§ **TÂCHE COURTE 1**: Relevez toutes les informations que donne la référence bibliographique entre parenthèses dans le texte sur Rome au clair de lune.
§ **TÂCHE COURTE 2**: Poursuivez le texte sur Rome au clair de lune à partir de sa dernière phrase.

Rome – 3 juillet 1822
Départ de la ville de Rome, quelques minutes avant minuit, par un temps superbe et par un clair de lune si doux et si pur qu’il me restera dans ma mémoire comme le plus délicieux que j’aie vu dans ma vie.
(André Jacopssen, "Itinéraires d’un Brugeois en Italie et en Sicile (1821-1823)", Librairie Droz S.A., Genève, 2008, p. 265)

Rome – vers 1825
C’est la mode d’aller voir le Colysée au clair de lune, comme le Vatican aux flambeaux. […]
Nous nous sommes fort bien trouvés d’avoir vu le Colysée par un beau clair de lune. La lumière douce et vague qu’il répandait sur les masses caverneuses entassées autour de l’arène, ne laissait voir aucun des tristes détails de la décadence, ni rien qui rappelât la règle et le compas. Une sorte de grandeur idéale, sans couleur et presque sans forme, se montrait seule, et, au milieu d’un ouvrage artificiel composé de murs et de voûtes, on aurait cru être au fond du cratère d’un volcan éteint dont le cône escarpé s’élevait à l’entour.

§ **DONNÉES BRUTES**:
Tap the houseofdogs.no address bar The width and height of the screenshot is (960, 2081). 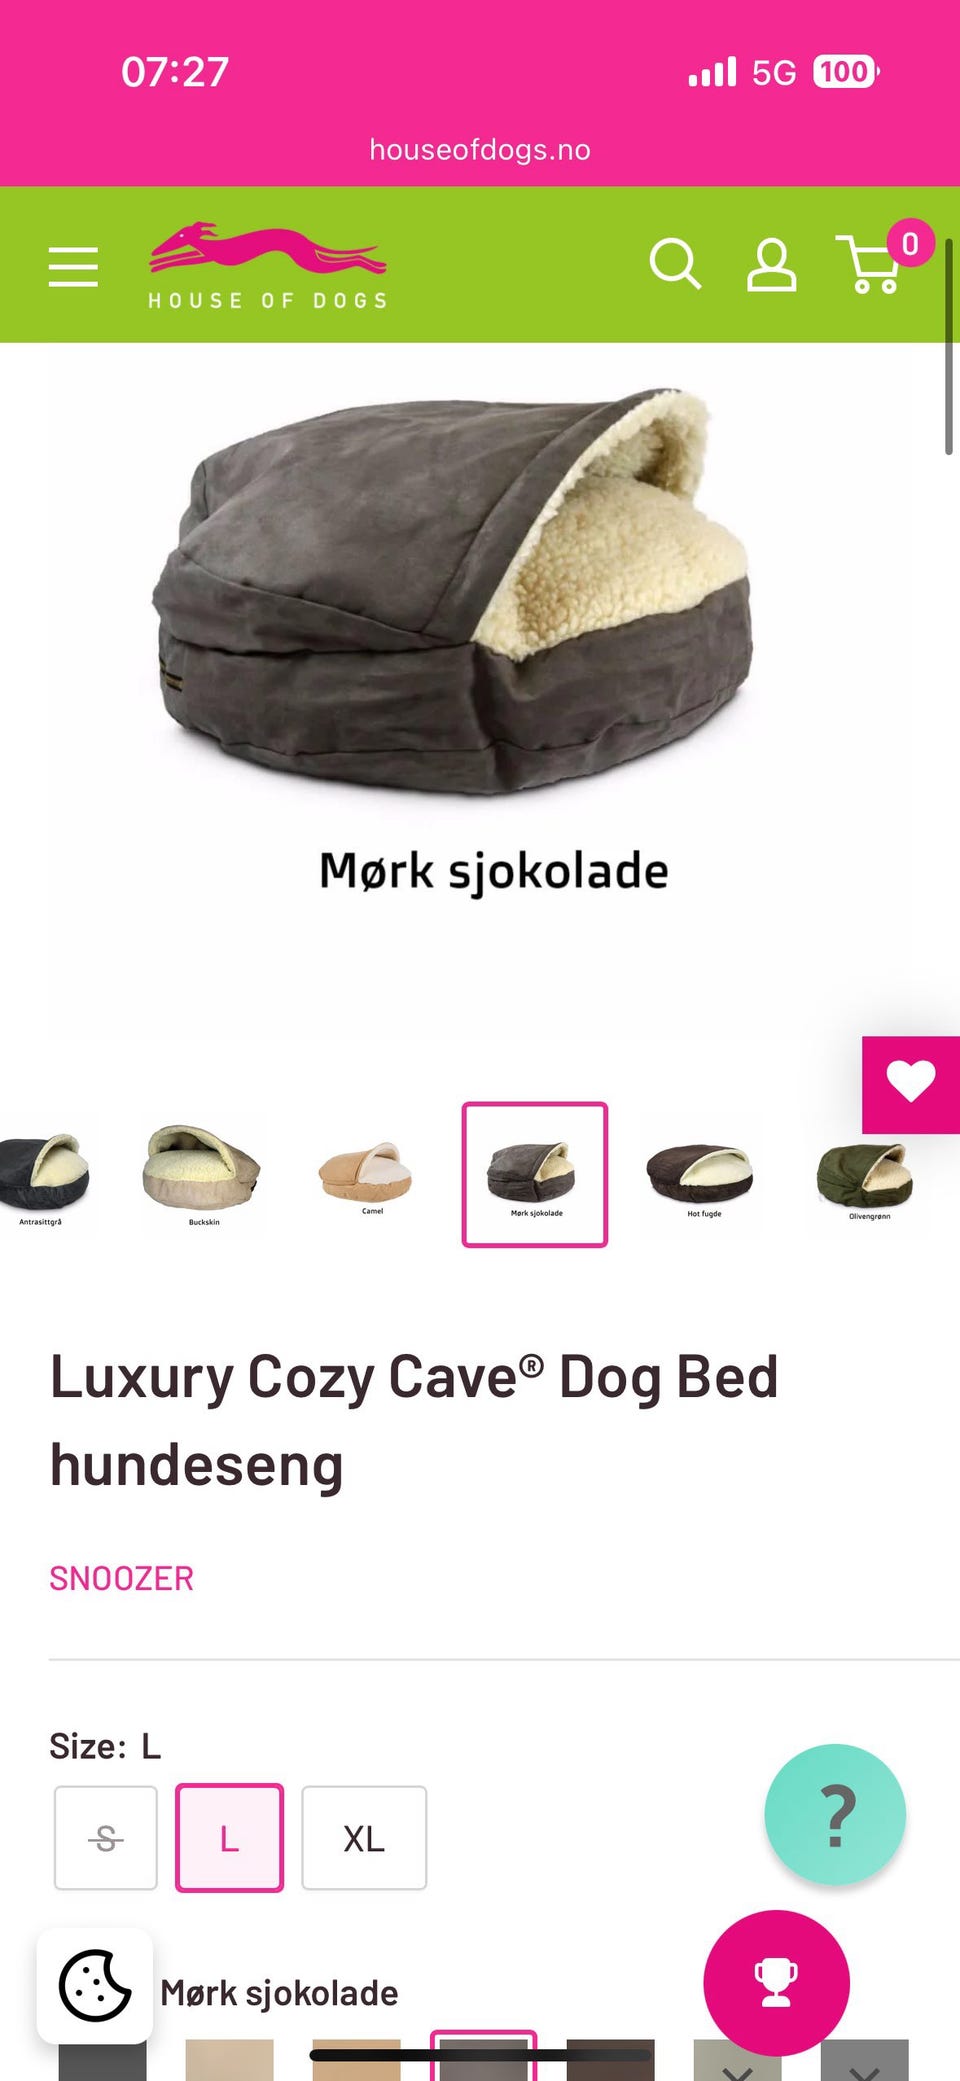(x=480, y=149)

§ **RÉSULTAT FINAL 1**:
- Auteur : André Jacopssen
- Titre : « Itinéraires d’un Brugeois en Italie et en Sicile (1821-1823) »
- Éditeur : Librairie Droz S.A.
- Lieu d’édition : Genève
- Année : 2008
- Page : p. 265

§ **RÉSULTAT FINAL 2**:
(Louis Simond, "Voyage en Italie et en Sicile", vol. I, Sautelet et Cie, Paris, 1828, pp. 217-218)

Rome – vers 1827
S’il est des usages de voyageurs qui ne sont pas toujours très sensés, la visite du Colysée au clair de lune n’est pas assurément de ce nombre. Ses ruines paraissent alors grandir, et ses arcades sont véritablement resplendissantes. […] le Colysée silencieux, désert, éclairé par la pâle clarté de la lune, et dans toute la pompe de ses ruines et de ses souvenirs !
(M. Valéry, "Voyages historiques et littéraires en Italie pendant les années 1826, 1827 et 1828", Louis Hauman et compagnie, Bruxelles, 1835, p. 396)

Venise
En plein jour, il n'y a guère de poésie dans Venise, mais sous la lune charitable ses palais déchus redeviennent blancs, leurs sculptures délabrées sont cachées dans les ombres et la vieille cité semble à nouveau couronnée de la grandeur qui était la sienne il y a cinq cents ans.
(Mark Twain, "le Voyage des innocents" [1869], Maspero, Paris, 1982, p. 190).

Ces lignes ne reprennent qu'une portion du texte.